(WORKING DATA Opens)

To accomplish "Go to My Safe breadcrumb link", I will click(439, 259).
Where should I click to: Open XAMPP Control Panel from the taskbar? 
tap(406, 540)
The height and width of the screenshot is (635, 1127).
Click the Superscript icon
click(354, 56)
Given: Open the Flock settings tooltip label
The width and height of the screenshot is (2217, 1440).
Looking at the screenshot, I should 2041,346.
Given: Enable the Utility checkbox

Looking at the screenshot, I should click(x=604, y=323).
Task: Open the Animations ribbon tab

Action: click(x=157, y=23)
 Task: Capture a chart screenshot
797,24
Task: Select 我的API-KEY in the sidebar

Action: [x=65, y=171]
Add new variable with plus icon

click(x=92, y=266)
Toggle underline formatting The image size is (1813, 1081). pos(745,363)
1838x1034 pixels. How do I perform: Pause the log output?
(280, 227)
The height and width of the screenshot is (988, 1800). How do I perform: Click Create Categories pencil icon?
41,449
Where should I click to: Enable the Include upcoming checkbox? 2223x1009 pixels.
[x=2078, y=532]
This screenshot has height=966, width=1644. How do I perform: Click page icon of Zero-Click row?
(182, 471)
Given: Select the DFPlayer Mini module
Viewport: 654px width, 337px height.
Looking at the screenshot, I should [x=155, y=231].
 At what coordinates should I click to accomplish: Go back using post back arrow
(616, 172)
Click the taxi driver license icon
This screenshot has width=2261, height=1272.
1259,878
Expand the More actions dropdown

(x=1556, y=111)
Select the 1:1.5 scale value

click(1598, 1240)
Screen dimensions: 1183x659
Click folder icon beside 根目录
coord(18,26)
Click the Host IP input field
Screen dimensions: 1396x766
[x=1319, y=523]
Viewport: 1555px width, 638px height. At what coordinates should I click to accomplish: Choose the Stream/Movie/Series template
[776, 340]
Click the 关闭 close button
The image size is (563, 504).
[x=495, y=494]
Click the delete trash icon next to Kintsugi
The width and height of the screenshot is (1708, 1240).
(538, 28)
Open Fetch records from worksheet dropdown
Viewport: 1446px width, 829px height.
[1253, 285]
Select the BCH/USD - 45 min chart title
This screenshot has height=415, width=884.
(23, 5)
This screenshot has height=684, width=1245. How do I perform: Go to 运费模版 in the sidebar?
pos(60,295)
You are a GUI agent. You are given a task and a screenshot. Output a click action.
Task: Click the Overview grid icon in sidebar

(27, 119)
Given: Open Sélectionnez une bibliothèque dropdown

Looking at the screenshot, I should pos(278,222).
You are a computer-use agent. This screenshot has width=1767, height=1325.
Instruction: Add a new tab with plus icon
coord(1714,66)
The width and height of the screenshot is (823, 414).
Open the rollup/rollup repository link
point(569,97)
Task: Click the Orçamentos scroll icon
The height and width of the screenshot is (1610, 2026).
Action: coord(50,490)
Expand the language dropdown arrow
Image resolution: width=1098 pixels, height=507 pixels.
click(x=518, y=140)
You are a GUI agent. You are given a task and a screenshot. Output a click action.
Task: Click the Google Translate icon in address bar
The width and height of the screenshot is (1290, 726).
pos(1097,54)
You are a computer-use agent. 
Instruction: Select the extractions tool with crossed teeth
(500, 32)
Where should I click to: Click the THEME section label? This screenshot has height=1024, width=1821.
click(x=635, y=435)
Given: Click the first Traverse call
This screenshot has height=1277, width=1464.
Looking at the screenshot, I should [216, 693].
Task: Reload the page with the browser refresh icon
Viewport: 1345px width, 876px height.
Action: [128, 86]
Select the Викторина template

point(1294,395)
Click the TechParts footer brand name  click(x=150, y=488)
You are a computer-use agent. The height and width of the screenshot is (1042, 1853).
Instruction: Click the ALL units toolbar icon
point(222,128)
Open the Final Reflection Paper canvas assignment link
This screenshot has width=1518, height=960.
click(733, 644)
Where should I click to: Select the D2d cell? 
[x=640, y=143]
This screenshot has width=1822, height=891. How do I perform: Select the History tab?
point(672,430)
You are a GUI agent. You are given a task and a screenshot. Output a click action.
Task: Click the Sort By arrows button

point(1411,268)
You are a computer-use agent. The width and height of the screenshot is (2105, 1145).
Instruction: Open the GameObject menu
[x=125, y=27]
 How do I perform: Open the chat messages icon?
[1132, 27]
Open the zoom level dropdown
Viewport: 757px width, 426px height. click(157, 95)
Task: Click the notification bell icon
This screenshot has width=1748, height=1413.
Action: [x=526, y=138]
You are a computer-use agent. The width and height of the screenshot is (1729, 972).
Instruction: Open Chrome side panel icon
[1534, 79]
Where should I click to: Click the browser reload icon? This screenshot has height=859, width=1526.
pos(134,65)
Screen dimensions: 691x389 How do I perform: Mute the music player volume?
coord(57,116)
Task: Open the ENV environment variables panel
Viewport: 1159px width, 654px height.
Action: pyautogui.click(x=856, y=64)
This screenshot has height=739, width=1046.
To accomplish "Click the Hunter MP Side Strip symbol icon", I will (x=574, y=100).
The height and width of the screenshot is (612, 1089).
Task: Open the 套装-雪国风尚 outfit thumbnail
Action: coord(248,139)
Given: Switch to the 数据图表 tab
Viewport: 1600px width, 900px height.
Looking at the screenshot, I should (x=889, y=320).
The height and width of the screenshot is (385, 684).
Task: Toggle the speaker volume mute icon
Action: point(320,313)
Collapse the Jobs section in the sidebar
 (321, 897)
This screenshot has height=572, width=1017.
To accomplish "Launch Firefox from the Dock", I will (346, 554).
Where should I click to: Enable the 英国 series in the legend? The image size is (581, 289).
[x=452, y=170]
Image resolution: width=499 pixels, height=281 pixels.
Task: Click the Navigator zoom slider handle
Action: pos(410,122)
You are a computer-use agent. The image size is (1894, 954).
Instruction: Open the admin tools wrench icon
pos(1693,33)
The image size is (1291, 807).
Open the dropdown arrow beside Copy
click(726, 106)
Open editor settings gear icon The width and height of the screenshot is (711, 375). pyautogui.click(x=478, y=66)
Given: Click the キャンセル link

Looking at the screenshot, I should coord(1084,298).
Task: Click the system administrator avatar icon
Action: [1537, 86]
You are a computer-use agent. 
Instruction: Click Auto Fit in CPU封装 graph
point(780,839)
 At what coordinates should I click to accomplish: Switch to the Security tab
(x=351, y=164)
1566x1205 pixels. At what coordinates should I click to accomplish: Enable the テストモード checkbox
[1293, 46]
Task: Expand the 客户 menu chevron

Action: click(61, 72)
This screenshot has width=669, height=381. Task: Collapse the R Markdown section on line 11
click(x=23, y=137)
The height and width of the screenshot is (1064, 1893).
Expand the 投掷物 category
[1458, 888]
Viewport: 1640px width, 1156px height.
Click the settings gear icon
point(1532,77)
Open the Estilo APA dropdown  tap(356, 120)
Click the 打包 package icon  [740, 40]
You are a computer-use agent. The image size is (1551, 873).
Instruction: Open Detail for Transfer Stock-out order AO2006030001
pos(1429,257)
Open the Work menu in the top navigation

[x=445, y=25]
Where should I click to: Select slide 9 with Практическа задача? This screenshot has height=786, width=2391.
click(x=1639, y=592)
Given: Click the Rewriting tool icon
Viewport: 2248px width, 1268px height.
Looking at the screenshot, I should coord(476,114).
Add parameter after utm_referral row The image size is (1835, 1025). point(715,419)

(WORKING DATA Closes)

## TASK PROMPT
A single number is the answer: how many lines in the records above contain the word "computer".

## ANSWER BOX
8